Content starts
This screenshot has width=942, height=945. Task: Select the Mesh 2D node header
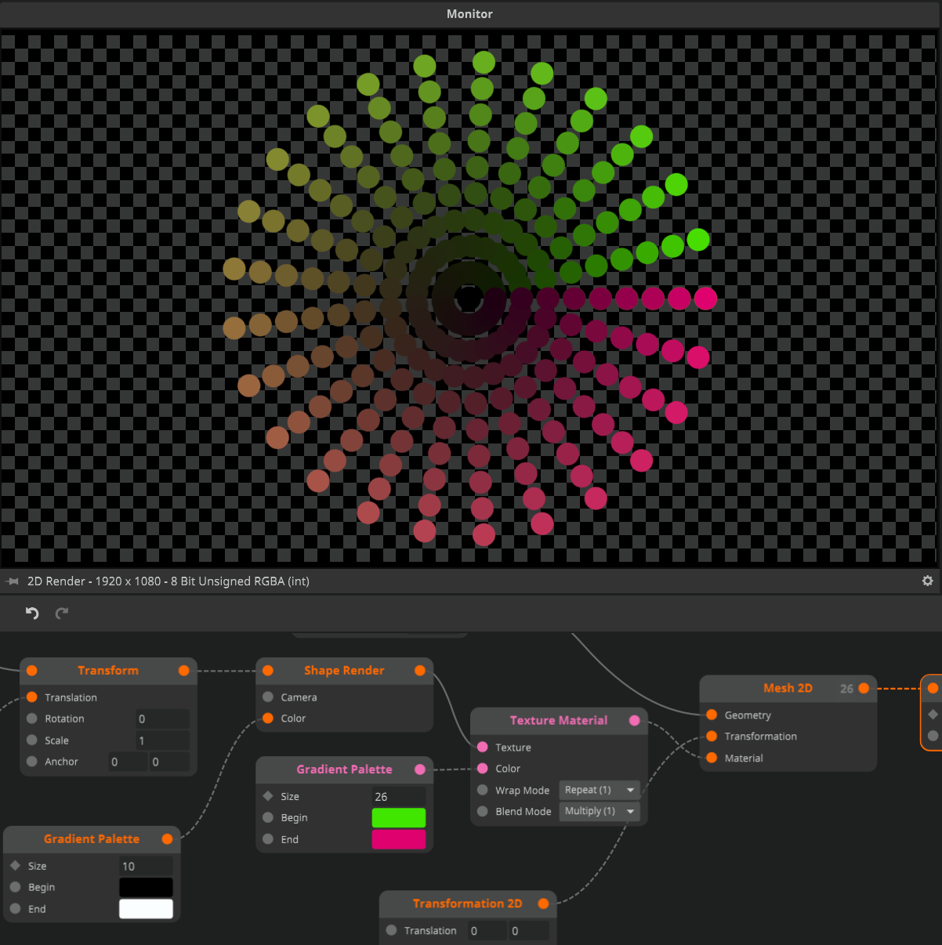787,688
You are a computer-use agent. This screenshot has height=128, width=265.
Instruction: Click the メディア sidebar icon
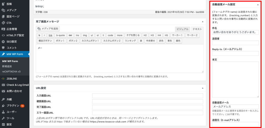(x=3, y=10)
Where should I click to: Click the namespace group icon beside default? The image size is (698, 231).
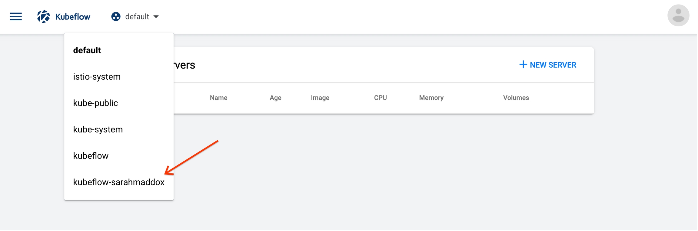pos(116,17)
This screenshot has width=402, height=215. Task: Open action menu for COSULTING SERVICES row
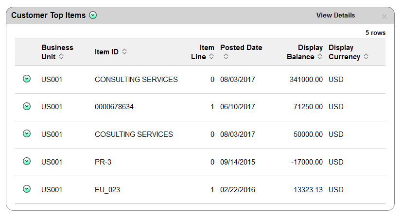pos(27,133)
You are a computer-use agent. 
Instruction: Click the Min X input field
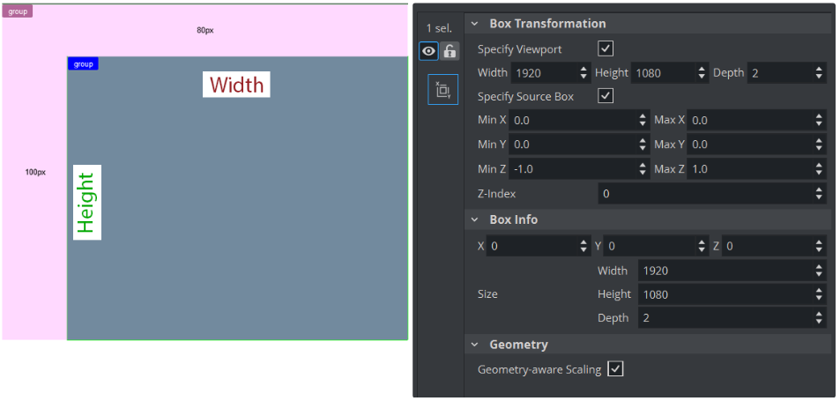point(573,120)
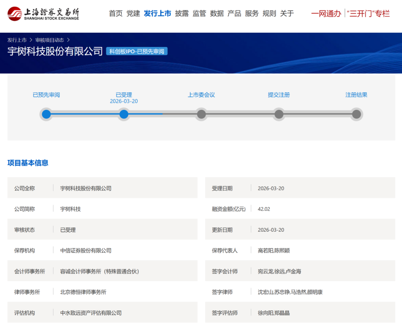Click the 已预先审阅 progress step circle

click(46, 114)
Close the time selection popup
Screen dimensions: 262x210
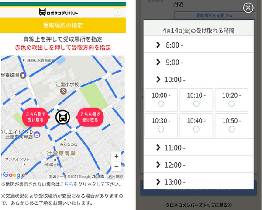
Content ends
| Try it |
Above are the records; repeat them exactly, omitting every picture.

| Response to the exercise |
This screenshot has width=942, height=945. Task: Select the Mesh 2D node header
787,688
You are a computer-use agent. This screenshot has height=128, width=265.
Instruction: Click the メディア sidebar icon
(x=3, y=10)
Where should I click to: Click the namespace group icon beside default? The image size is (698, 231).
pos(116,17)
This screenshot has width=402, height=215. Task: Open action menu for COSULTING SERVICES row
pos(27,133)
You are a computer-use agent. 
Instruction: Click the Min X input field
point(573,120)
Click the 已预先审阅 progress step circle

click(46, 114)
Close the time selection popup
Screen dimensions: 262x210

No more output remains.